**** Information supplied
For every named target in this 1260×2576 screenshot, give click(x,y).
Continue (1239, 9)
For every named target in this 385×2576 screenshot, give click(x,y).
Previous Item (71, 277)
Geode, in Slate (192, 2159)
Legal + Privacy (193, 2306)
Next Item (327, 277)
********
» **Exercise goal**: Return all the lines shown above, word for word.

» **Completed exercise**:
For every named target in this 1260×2576 screenshot, give click(x,y).
Continue (1239, 9)
For every named target in this 385×2576 screenshot, give click(x,y).
Previous Item (71, 277)
Geode, in Slate (192, 2159)
Legal + Privacy (193, 2306)
Next Item (327, 277)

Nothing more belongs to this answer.